Document passage =>

A few articles from Nature with many more links within:

Sexual harassment is rife in the sciences

Sexual harassment is rife in the sciences, finds landmark US study. Existing policies to address the issue are ineffective, concludes a long-awaited report from the National Academies of Sciences, Engineering, and Medicine.

Most common form is gender harassment: it’s the “put-downs as opposed to come-ons”.

We need to unlearn racism and build antiracist culture in science

Put your values forward

Model the behavior you want to see in your research group & beyond (lab, center, department, campus, organization, online).

Building trust

Have to build trust and be intentional, don’t hope for organic.

Sustain the culture

Overtly showing kindness & a Code of Conduct can filter out people who don’t want to be subject to its enforcement – rOpenSci.

Research teams have people coming and going all the time; how do you set the tone and have it be sustainable?

Deliberately setting the tone

Opening remarks at RStudio::conf 2019, in front of an audience of 1700 at a global software conference, Chief Scientist Hadley Wickham announces the Code of Conduct, how to identify RStudio staff if you need help, and how to mingle with welcoming body posture to invite others to join. This set the tone of the whole conference to be the most positive many people have ever attended.

Dataset extract =>
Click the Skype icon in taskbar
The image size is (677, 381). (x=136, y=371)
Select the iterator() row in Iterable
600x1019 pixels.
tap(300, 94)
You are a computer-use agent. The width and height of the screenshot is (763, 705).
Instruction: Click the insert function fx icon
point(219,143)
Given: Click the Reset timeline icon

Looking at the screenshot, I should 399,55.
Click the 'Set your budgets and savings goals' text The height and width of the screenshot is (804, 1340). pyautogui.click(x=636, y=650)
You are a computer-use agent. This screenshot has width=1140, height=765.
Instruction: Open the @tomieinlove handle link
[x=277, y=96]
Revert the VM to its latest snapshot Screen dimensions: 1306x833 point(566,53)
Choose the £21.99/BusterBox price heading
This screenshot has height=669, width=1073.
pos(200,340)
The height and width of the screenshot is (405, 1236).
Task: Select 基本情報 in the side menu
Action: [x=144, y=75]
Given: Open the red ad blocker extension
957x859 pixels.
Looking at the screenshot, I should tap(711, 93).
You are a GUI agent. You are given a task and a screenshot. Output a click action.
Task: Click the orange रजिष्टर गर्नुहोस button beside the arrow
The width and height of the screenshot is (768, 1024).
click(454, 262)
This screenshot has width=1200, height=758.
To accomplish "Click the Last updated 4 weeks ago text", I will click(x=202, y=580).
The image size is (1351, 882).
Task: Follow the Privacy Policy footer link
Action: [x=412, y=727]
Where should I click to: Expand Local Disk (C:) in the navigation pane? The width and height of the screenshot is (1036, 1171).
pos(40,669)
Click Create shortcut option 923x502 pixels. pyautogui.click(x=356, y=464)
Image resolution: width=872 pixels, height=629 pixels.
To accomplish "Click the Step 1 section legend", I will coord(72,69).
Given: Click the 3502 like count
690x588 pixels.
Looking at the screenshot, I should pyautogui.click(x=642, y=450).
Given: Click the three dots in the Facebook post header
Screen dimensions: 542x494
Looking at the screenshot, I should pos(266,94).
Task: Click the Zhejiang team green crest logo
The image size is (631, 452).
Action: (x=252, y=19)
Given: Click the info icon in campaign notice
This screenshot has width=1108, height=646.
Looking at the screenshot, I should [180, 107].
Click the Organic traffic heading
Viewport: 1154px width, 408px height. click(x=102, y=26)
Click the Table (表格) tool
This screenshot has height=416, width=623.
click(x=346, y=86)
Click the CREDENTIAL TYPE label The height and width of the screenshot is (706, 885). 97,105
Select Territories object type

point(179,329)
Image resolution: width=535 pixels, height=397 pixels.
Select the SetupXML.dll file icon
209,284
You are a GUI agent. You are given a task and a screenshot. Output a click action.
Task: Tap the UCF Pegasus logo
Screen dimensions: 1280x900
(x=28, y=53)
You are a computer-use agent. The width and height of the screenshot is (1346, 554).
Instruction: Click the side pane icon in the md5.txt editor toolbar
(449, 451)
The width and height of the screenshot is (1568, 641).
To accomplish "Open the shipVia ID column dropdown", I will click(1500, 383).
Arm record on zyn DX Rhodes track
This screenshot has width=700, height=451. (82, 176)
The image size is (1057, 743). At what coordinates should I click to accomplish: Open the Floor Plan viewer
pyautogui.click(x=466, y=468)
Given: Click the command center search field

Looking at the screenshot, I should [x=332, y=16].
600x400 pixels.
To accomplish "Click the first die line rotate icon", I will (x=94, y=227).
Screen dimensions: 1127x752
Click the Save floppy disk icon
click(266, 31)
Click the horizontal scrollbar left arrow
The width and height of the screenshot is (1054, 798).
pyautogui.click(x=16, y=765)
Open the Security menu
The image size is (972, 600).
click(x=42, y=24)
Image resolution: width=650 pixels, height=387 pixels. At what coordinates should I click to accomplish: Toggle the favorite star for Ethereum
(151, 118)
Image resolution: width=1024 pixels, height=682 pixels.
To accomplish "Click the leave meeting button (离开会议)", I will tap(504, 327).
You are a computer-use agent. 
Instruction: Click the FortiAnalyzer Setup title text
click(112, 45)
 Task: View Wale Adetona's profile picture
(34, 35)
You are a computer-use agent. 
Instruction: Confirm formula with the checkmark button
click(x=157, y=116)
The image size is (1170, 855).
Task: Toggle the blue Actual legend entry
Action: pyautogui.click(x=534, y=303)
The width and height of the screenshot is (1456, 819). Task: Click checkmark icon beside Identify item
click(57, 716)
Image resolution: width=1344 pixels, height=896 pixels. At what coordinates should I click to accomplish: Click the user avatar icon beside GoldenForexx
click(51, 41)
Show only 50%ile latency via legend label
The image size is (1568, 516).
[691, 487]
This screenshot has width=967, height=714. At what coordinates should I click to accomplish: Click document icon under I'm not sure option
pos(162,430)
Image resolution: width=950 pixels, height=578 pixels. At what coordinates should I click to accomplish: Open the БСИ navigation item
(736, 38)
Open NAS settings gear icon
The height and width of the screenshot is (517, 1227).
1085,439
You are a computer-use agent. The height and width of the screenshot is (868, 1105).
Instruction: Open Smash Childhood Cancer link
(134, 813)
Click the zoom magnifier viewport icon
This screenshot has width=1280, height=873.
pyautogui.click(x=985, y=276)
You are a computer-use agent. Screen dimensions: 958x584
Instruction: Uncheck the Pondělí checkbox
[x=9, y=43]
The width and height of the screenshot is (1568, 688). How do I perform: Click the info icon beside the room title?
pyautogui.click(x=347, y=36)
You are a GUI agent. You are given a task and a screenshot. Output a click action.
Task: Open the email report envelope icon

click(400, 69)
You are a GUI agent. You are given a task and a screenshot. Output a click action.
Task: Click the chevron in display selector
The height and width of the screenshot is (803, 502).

Assignment 1 =>
Answer from the notes on research culture in science:
(a) Which body issued the report concluding that existing policies on sexual harassment are ineffective?
(b) What do the notes name as the most common form of harassment?
(c) How large was the audience for the opening remarks at RStudio::conf 2019?
Assignment 2 => Pick up the notes on research culture in science after their last sentence and write the next few lines in the same style.

Exercise response 1 =>
(a) The National Academies of Sciences, Engineering, and Medicine
(b) Gender harassment
(c) 1700

Exercise response 2 =>
Collegiality

We must deliberately set the tone for collegiality to create a positive, inclusive research group environment. Safety and accessibility are parts of inclusion and empowerment. Does everyone feel safe to speak up? Does everyone have channels to contribute? This is especially true as the tech we use evolves. Who can participate?

This builds resilience to your research group. If someone needs to leave for a family emergency, maternity/paternity leave, vacation, set yourselves up so your team continue smoothly” — Angela Bassa in her rstudio::conf 2019 talk “Data Science as a Team Sport

The opportunity cost of not doing this is low morale, burnout, staff turnover, and people leaving science.

Team efficiency

We must deliberately set the tone to create a positive, inclusive research group environment that fuels team efficiency.

This means create a team mindset, and focusing on similarities rather differences. We all work on different projects and have different research questions, but we all have to wrangle data, organize version files, have things we don’t know or are stuck on…let’s create a space where we can talk about all this and find common ground to tackle together so we don’t reinvent.

There can be an advantage to having team conventions. This can both reduce friction and reinventing the wheel. But there also needs to be room for different skills people come in with. For example, if they’re more efficient in Python, don’t want to force R. But want to create space where folks can interoperate and work together. The tech/software side helps with this, but it’s our mindsets too. We need to be open to it.

Open software can facilitate open/shared culture

A lot to say here, for now, see:

Enabling & participating

Here are some ideas that you can support and participate in to learn and create a kinder team culture.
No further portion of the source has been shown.